The Right Dishonourable Gentleman, His Foolhardiness, His Most Infinitely Assinine ...
the mind boggles and the list goes on!
[quote author=gailr link=board=todays;num=1086859675;start=0#8 date=06/10/04 at 12:14:03]Formal adress for clerics can be similarly pompous:
His Holiness, His Eminence, The Most Reverend, The Right Reverend, etc.
My personal favorite is The Venerable.
Ms gailr The Irreverend
We have the majority of these titles in the Anglican Church . . . and I cringe when I hear them!
Once, after a new priest had been inducted at our quaint, but High Church, I asked him how he’d prefer to be addressed, Father or Reverend.
"Call me, Peter," he replied. "That’s my Christian name."
I immediately liked him. A "people" person, down-to-earth. No putting on airs. He was a PRIEST!
1. It is 120% impossible to use any of titles with a given name.
Thus Mr John is really a bad English. This and the following points may not be exclusive to English.
Tim is right on this point! It is sort of hit or miss (no pun intended), but in some families and organizations, these titles are used. It is just one step away from a non-relative being called uncle or auntie.
"Driving Miss Daisy" for example!
Garzo:
I love the way that in the UK Commons members address one another in the third person with things such as "the Honourable Member for Westbury," "my Right Honourable friend," "the Right Honourable and Learned Member for Sedgefield," or "the Honourable and Gallant Member for Devizes".
It is wonderful to hear that sort of masked vitriol. They use the "Honorable" in our Senate, too, (Not sure about the House! They must use something less than "honorable" like "esteemed." I don’t think that they can get to far from the stylized titles or the obviousness of their contempt would become too clear.
RK:
Would it not be wonderful to call these politicians by what they really are, rather than what they pretend to be? Think of the possibilities!!

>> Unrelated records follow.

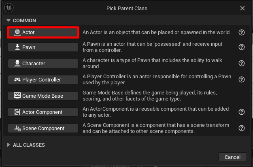The width and height of the screenshot is (253, 167).
Task: Show help for Player Controller class
Action: click(x=242, y=79)
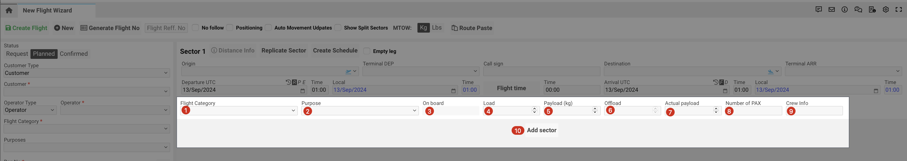This screenshot has height=161, width=907.
Task: Select the New Flight Wizard tab
Action: (x=47, y=11)
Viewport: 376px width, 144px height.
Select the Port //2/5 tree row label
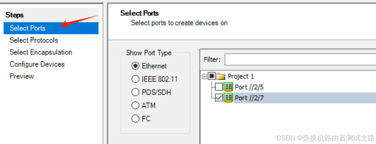click(249, 87)
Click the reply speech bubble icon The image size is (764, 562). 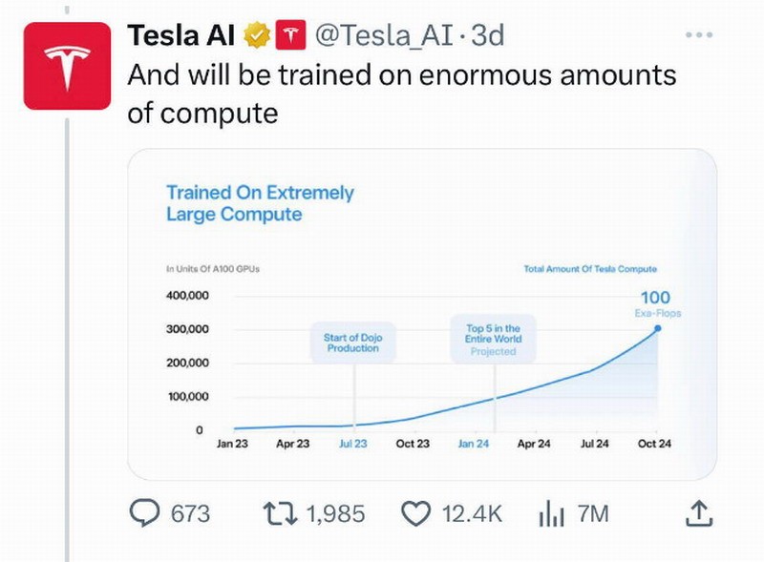[x=144, y=514]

The Right Dishonourable Gentleman, His Foolhardiness, His Most Infinitely Assinine ...
the mind boggles and the list goes on!
Wouldn’t it be loverly?
gailr:
How about His Waffling Bogosity…
I liked it so much I had to repeat it!
McKenzie:
Once, after a new priest had been inducted at our quaint, but High Church, I asked him how he’d prefer to be addressed, Father or Reverend.
"Call me, Peter," he replied. "That’s my Christian name."
I immediately liked him. A "people person," down-to-earth. No putting on airs. He was a PRIEST.
Formally we called our priest, Father, but the older members lovingly called him "Padre." After he died we got a Spanish priest who had converted from Catholicism. Sort of ironic, but he disliked being called "Father," and really hated being called "Padre," but no one ever got used to calling him by his first name.
I was most surprised to learn that Ms., Miss, and Mrs. all share the same full form—Mistress. Oddly enough, this also helped me to understand why in 20,000 Leagues Under the Sea Ned Land is often addressed as "Master Land". (I just read the original, after noticing how varied the story line was in filmed versions.)
How about His Waffling Bogosity…
Wonderful! I once had a fantasy of a customer in the Waffle House driving the waitress crazy. "I’ll have the Belgium waffle with applesauce. No, wait a minute. I’ll have eggs and grits with a waffle on the side. No… maybe the Belgium waffle with maple syrup and butter. Oh, gosh. Give me a minute."
"Call me, Peter," he replied. "That’s my Christian name."
What’s his name for other persuasions?
It is wonderful to hear that sort of masked vitriol. They use the "Honorable" in our Senate, too, (Not sure about the House! They must use something less than "honorable" like "esteemed." I don’t think that they can get to far from the stylized titles or the obviousness of their contempt would become too clear.
So right. It seems the more flowery the address, the greater the intent to belittle.